The earnings beat was substantial: EPS of $0.60 surpassed analyst consensus of $0.05, a beat of $0.55 or 1,100%. Revenue of $67.3 million eclipsed the consensus estimate of approximately $2.16 million, a beat of $65.1 million or over 3,000%. The magnitude of the beat reflects the one‑off nature of the AstraZeneca payment and the company’s ability to convert partnership agreements into immediate cash flow.

The market reaction was driven by the strong earnings and revenue beat, the non‑dilutive cash infusion, and the extended runway. Investors viewed the results as a sign of robust financial health and a clear path to fund pipeline milestones without additional capital raises.

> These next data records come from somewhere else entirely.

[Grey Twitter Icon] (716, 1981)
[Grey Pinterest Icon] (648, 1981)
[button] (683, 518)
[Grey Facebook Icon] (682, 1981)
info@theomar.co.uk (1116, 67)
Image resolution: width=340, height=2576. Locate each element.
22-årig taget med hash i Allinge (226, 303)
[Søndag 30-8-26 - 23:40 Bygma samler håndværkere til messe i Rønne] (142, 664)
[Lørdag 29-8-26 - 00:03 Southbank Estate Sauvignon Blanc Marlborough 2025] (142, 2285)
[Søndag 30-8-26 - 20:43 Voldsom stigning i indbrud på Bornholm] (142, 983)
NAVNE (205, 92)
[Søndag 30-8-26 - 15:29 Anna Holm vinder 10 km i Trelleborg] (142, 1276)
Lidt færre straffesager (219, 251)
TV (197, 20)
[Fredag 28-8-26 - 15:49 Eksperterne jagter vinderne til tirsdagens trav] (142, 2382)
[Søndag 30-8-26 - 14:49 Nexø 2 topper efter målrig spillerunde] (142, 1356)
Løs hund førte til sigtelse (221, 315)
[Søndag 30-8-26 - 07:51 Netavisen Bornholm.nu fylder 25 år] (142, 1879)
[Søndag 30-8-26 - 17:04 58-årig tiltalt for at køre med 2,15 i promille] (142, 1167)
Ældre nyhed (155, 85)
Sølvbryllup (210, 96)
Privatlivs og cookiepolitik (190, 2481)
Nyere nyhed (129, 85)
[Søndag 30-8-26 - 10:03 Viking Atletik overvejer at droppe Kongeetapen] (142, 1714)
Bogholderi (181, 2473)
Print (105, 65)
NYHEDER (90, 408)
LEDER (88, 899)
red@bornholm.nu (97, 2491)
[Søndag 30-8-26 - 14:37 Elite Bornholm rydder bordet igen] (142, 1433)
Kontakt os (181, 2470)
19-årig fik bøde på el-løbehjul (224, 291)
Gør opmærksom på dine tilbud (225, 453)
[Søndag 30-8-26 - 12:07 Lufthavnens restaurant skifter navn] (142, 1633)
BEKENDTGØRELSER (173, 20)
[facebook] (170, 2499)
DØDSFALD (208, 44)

The company’s prior quarter results show a net loss of $6.1 million or $0.07 per share in Q3 2025, and the same loss in Q3 2024, underscoring the turnaround achieved in Q4 2025.

The analyst consensus for revenue was far lower than the reported figure, indicating that the market had not fully priced in the impact of the AstraZeneca deal. The large beat on both EPS and revenue signals that the company’s partnership strategy is delivering tangible financial benefits.

The company’s cash position and runway extension provide a buffer against future headwinds in the competitive immuno‑oncology space, while the initiation of new clinical trials positions Compugen for potential future milestone inflows and long‑term value creation.

The content on EveryTicker is for informational purposes only and should not be construed as financial or investment advice. We are not financial advisors. Consult with a qualified professional before making any investment decisions. Any actions you take based on information from this site are solely at your own risk.